JpGU-AGU Joint Meeting 2020

講演情報

[E] 口頭発表

セッション記号 P (宇宙惑星科学) » P-EM 太陽地球系科学・宇宙電磁気学・宇宙環境

[P-EM17] 宇宙天気・宇宙気候

コンビーナ:片岡 龍峰(国立極地研究所)、Antti A Pulkkinen(NASA Goddard Space Flight Center)、草野 完也(名古屋大学宇宙地球環境研究所)、坂口 歌織(情報通信研究機構)

[PEM17-17] 国際宇宙ステーション搭載のMAXI/RBMによる10年間の荷電粒子観測

*中平 聡志1片岡 龍峰2上野 遥1 (1.宇宙航空研究開発機構、2.国立極地研究所)

High energy charged particles in lower earth orbit are considered to relate to the plasma waves of the geospace. Recently, they are attracting more attention from Arase's observations. In this research, we focused on the observatories in the exposed facility of International Space Station (ISS), which is flying the altitude around 400 km and an inclination angle of 51.6 degrees.

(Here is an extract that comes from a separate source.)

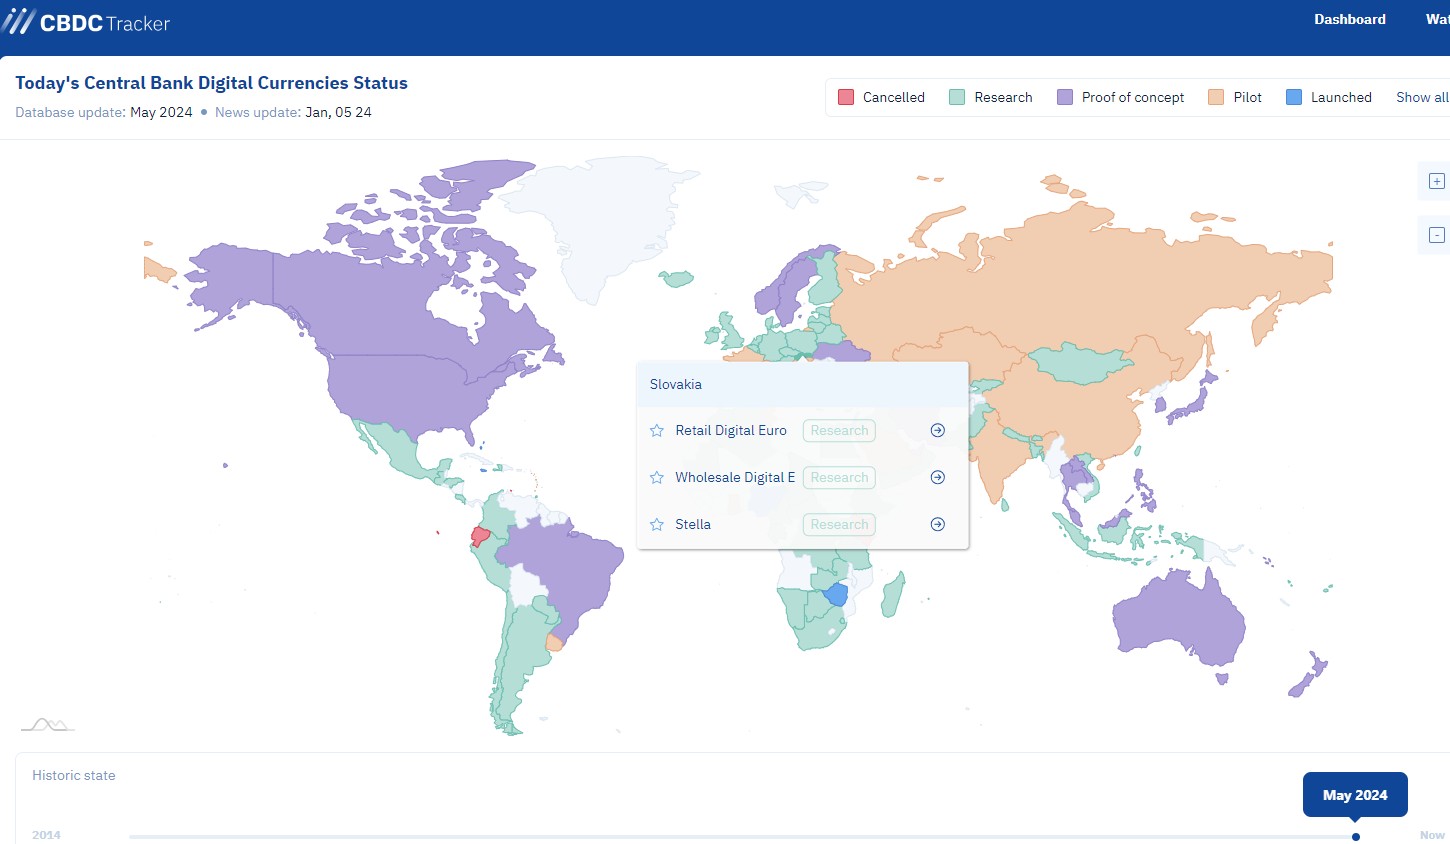Favorite the Wholesale Digital Euro project
This screenshot has width=1450, height=844.
pyautogui.click(x=657, y=478)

Here we employed Radiation Belt Monitor (RBM) consists of Si PiN diode equipped on Monitor of All-sky X-ray Image (MAXI) in operation from 2009 August to now. The RBM is sensitive to electrons above 0.3 MeV and the particle trigger counts are accumulated on a one-second basis. Since it has a two field-of-view towards horizontal and zenithal directions, the RBM has a capability to measure the anisotropy. Additionally, we utilized the SEDA-AP of the same platform, operated from 2009 August to 2018 March. Standard Dose Monitor (SDOM) can measure the energy spectra for electrons of 0.28—20.01 MeV with 7-channels at every 10-second interval.
We first searched for highly variable time intervals from MAXI/RBM time series data with 1-s time cadence, obtained from 2009 August to 2019 December. We applied peak-finding method to detect local maxima. When three peaks which has prominence higher than 7-sigma within 180 seconds we identified the time intervals to be "variable".As a result we obtain about 4400 events. Showing various patterns of time variation, it sometimes changes more than 3 orders of magnitude within a few seconds. Those time variations can be produced by both intrinsic time variation of its flux and spatial structure scanned by ISS flying at a velocity of 7.7 km/s.
Then, we tried to classify them by the time variation patterns. We calculated distance (similarity) for all combinations of extracted time series by the "Dynamic Time Warping" method, and then they are grouped by the "Ward" method. Consequently, they are roughly classified into five types; (1) several ~1s width spikes over a few minutes, (2) dense ~1s width shots over a few minutes, (3) a broad peak usually with small short-time variations, (4) doubleed peak and (5) quasi-periodic fluctuations of baseline with a time scale of ~10 seconds. We will discuss the origin of these variation patterns by employing MeV electron information of SEDA-AP/SDOM. Finally, we statistically discuss the solar wind parameter dependence or geomagnetic activitiy dependence of those variable events found in 10 years.